#### [EXERCISE]
In the records below, take the line with "Task: Open filter" and all lines after it, and copy them exactly, pictures excluded.

★ ★ ★ ★

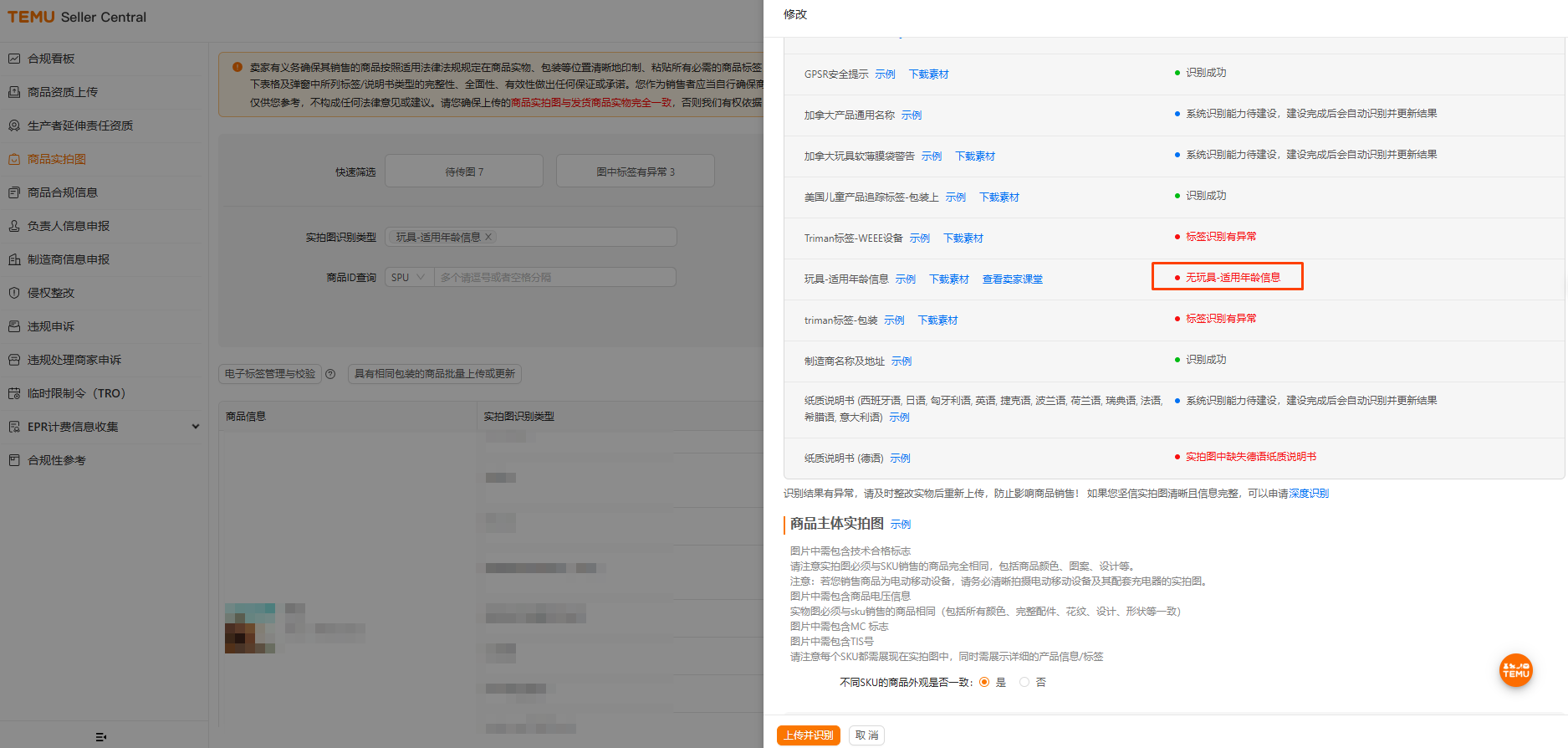Click the 商品资质上传 sidebar icon
The height and width of the screenshot is (748, 1568).
(x=14, y=92)
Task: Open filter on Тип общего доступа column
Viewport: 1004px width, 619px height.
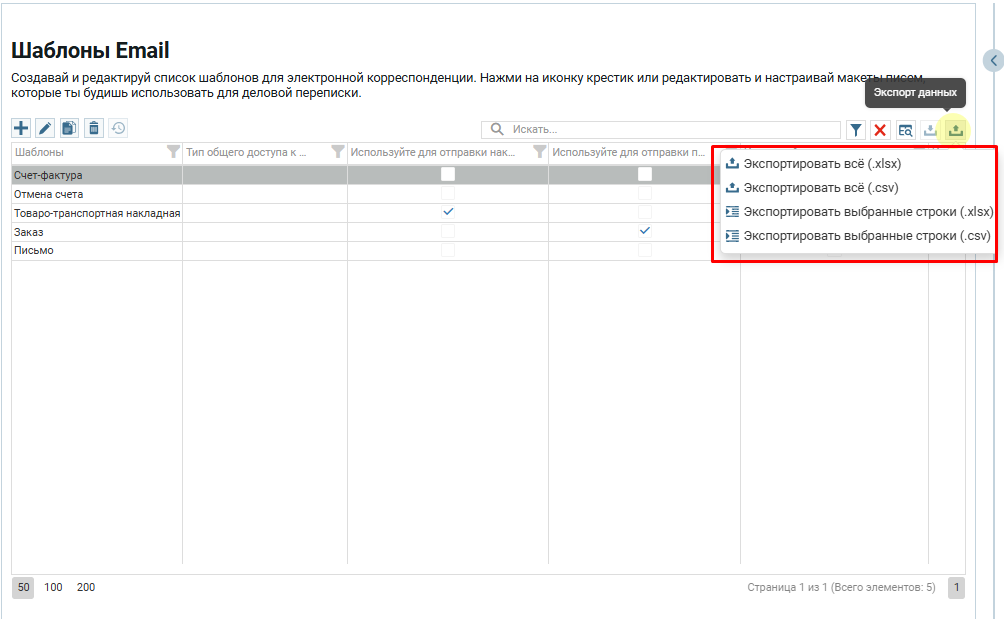Action: [338, 152]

★ ★ ★ ★

#### [RESULT FOR THIS EXERCISE]
Task: Open filter on Тип общего доступа column
Viewport: 1004px width, 619px height.
Action: [338, 152]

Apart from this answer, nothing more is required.